シャンパーニュの巨人・モエ・エ・シャンドンが、単一収穫年のブドウから造るシャンパンが「グラン ヴィンテージ」。その2016年が日本でもリリースされた。現地でひと足早くその出来栄えを吟味して来たワインジャーナリストの柳 忠之が、その印象を語る。
モエ・エ・シャンドンにとってのグラン ヴィンテージとは?
今はショートプログラムとフリーの2種目で競われるフィギュアスケート。1990年まではショートプログラムの代わりにコンパルソリーという種目があった。氷の上を滑りながら図形を描き、その時の選手の姿勢と正確な軌跡を競うもので、日本では「規定」と呼ばれた。
モエ・エ・シャンドンのシェフ・ド・カーヴを務めるブノワ・ゴエズは、いかなる年でも決まったスタイルを求められるノンヴィンテージの「モエ アンペリアル」をそのコンパルソリーに喩える一方、単一収穫年のブドウのみから造られる「グラン ヴィンテージ」はフリーだという。「グラン ヴィンテージ」には決まったスタイルもレシピも存在せず、その年のキャラクターをありのまま表現するからだ。
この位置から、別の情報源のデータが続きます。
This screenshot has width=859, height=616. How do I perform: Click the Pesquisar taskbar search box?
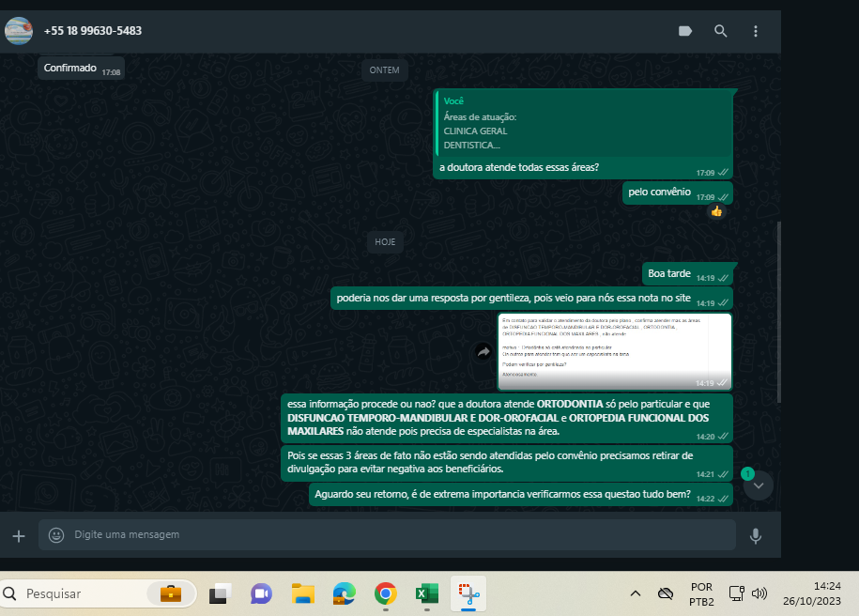point(84,593)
昨年リリースの2015年に続く「グラン ヴィンテージ」の最新作は2016年。ブノワにこの年について問えば、「まるでジェットコースターのような年で、とてもチャレンジング。栽培農家はたいへんな苦労をした」との答えが返ってきた。
ではいったいどのような年だったのか?
気まぐれな2016年はシャルドネ・イヤー
暖かな冬のあとに訪れた春は記録的に雨が多く、ブドウはベト病のリスクに絶えずさらされた。さらに運が悪いことに遅霜も下り、南のオーブ県ではじつに6割ものブドウ畑が被害にあったという。夏は一転して乾燥。降雨量は例年の4割にとどまり、強い日差しでブドウが灼かれるのを懸念したほどだった。9月17日に収穫が始まり、ブドウは意外にも健全な状態を保ち、量は少ないものの高品質。収穫は白ブドウのシャルドネから始まるのがセオリーだが、この年は黒ブドウのムニエやピノ・ノワールの方が先に始まったのが特筆すべき点。潜在アルコール度数で9.5~10%と熟度は十分にあり、シャンパンのフレッシュさにとって不可欠な酸も7~7.5g/lと高かったという。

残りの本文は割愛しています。